** 課題 1 **
下に示すリストから、「This screenshot has width=1444, height=757.」を含む行から「Action: point(410,567)」を含む行までを、両端の行も含めて一字一句そのまま書き写してください。

** 本文 **
========================
アンコールで2人が再登場すると、「僕ら今年(2022年)で結成24年、来年(2023年)で25周年を迎えます」と小渕が語り始めた。 テーマソングを手掛けた2025年の万博では、世界中から人々が訪れることから、黒田の歌が「いつか世界中の人に聴いてほしいと思っているんですけど、本当に夢が叶いそうです!」と満面の笑み。 黒田は深く礼をし、観客は2人に大拍手を送った。 今回のツアーは、懐かしい曲たちも盛り込みながら「でも、一番新しいコブクロで、『カッコいいな』と思ってもらいたくて」(小渕)との想いでつくり上げたのだという。 「今日が絶対一番いい。 そして、明日になったら明日が一番いいと思える日々を送れるようなテーマソングをこれからもバンバン書いていくので、いつも隣に置いてください。 これからも応援よろしく!」と呼び掛け、2人は揃って深々と頭を下げた。 最後の曲は、22年前に初めて東京でレコーディングした、記念すべきメジャーデビューシングル「YELL~エール~」。 2人を温かく包み込むようなファンのクラップに乗せてギターを奏で、歌い始め、やがてバンドが加わって豊潤なアンサンブルが編み上げられていった。 2人きりで始まったコブクロに様々な音、人が加わり大きくなっていく――曲の構成が、2人の物語の写し絵のようになっていた。
========================
** 提示リスト **

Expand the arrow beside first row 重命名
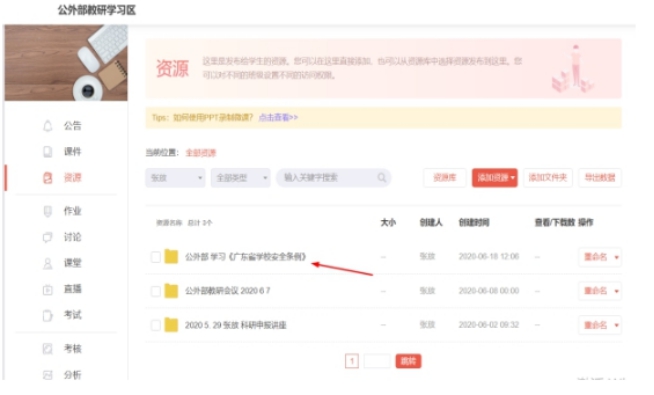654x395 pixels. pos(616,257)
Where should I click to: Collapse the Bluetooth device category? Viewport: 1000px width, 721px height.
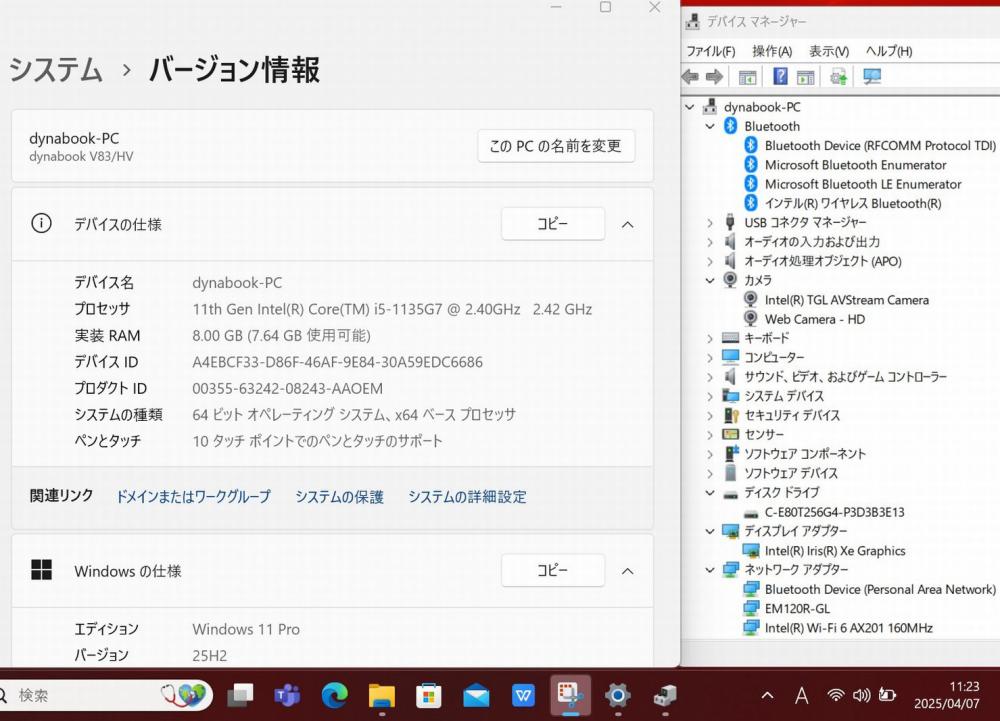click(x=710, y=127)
========================
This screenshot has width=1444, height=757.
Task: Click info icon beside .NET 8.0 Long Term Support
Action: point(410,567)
========================
** 課題 2 **
本文によると、アンコールの最後に演奏された曲は何ですか。

** 解答 1 **
This screenshot has width=1444, height=757.
Task: Click info icon beside .NET 8.0 Long Term Support
Action: point(410,567)

** 解答 2 **
メジャーデビューシングル「YELL~エール~」です。